_EXERCISE_: Set down the records that follow exactly, every line of them.

_INFORMATION SHOWN_:
◇ ◇ ◇ ◇ ◇ ◇ ◇
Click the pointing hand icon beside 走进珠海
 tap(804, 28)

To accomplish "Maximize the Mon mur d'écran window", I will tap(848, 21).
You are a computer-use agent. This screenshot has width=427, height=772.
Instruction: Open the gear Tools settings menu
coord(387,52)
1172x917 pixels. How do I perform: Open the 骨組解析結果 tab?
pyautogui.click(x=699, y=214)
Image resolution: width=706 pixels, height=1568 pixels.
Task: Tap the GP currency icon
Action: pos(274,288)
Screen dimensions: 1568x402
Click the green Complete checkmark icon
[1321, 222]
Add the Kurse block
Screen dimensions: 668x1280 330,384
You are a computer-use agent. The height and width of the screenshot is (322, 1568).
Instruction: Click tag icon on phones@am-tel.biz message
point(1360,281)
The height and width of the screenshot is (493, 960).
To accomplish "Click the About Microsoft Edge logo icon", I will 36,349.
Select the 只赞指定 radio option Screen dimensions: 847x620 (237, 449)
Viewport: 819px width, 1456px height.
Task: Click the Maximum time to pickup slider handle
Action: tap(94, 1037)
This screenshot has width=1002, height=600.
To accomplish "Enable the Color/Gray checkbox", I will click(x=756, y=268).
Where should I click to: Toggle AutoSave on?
◇ ◇ ◇ ◇ ◇ ◇ ◇
_WRITTEN REPLY_:
Click the pointing hand icon beside 走进珠海
 tap(804, 28)

To accomplish "Maximize the Mon mur d'écran window", I will tap(848, 21).
You are a computer-use agent. This screenshot has width=427, height=772.
Instruction: Open the gear Tools settings menu
coord(387,52)
1172x917 pixels. How do I perform: Open the 骨組解析結果 tab?
pyautogui.click(x=699, y=214)
Image resolution: width=706 pixels, height=1568 pixels.
Task: Tap the GP currency icon
Action: pos(274,288)
Screen dimensions: 1568x402
Click the green Complete checkmark icon
[1321, 222]
Add the Kurse block
Screen dimensions: 668x1280 330,384
You are a computer-use agent. The height and width of the screenshot is (322, 1568).
Instruction: Click tag icon on phones@am-tel.biz message
point(1360,281)
The height and width of the screenshot is (493, 960).
To accomplish "Click the About Microsoft Edge logo icon", I will 36,349.
Select the 只赞指定 radio option Screen dimensions: 847x620 (237, 449)
Viewport: 819px width, 1456px height.
Task: Click the Maximum time to pickup slider handle
Action: tap(94, 1037)
This screenshot has width=1002, height=600.
To accomplish "Enable the Color/Gray checkbox", I will click(x=756, y=268).
Where should I click to: Toggle AutoSave on?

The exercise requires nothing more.